Genesis Toys, which sells the popular connected toy My Friend Cayla, is violating federal laws regarding children's privacy, advocates say in a new complaint filed with the Federal Trade Commission.
"This complaint concerns toys that spy. By purpose and design, these toys record and collect the private conversations of young children without any limitations on collection, use, or disclosure of this personal information," the Electronic Privacy Information Center, Campaign for a Commercial Free Childhood, Center for Digital Democracy and Consumers Union allege in papers filed today. "They pose an imminent and immediate threat to the safety and security of children in the United States."
The advocates say the interactive doll My Friend Cayla, as well as the i-Que Intelligent Robot, conduct and store "conversations" with children, in violation of the federal Children's Online Privacy Protection Act. That law prohibits providers of online services aimed at children from collecting personally identifiable information from children younger than 13, without their parents' consent.
Both My Friend Cayla and i-Que allegedly contain a Bluetooth microphone and speaker. The toys also come with apps, which connect to the toys via Bluetooth technology, according to the complaint.
Genesis has a procedure for obtaining parental consent, but the advocates say the company doesn't do enough to verify that users' parents have actually consented to the alleged data collection. According to the advocates, the app for My Friend Cayla requires users to solve a math problem, but the app always presents users with the same equation -- 11 plus 16.
"Genesis makes no effort to verify or ensure that the person providing consent is the parent," the advocacy organizations allege. "Requiring users to periodically answer a simple mathematical equation when opening the Cayla application has no relevance to the identity or age of that user and is not reasonably calculated to ensure consent of the child’s parent."

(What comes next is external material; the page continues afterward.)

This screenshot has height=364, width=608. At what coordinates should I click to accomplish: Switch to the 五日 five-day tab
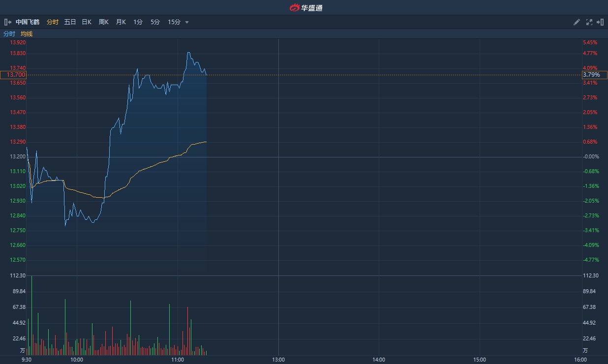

The complaint also seeks an investigation of voice recognition technology company Nuance Communications, which allegedly analyzes and stores voiceprints.
The advocates also say that the Cayla doll engages in undisclosed product placement. The doll allegedly comes programmed with phrases that reference Disney movies. "For example," the complaint says, "Cayla tells children that her favorite movie is Disney’s The Little Mermaid and her favorite song is “Let it Go,” from Disney’s Frozen. Cayla also tells children she loves going to Disneyland and wants to go to Epcot in Disneyworld."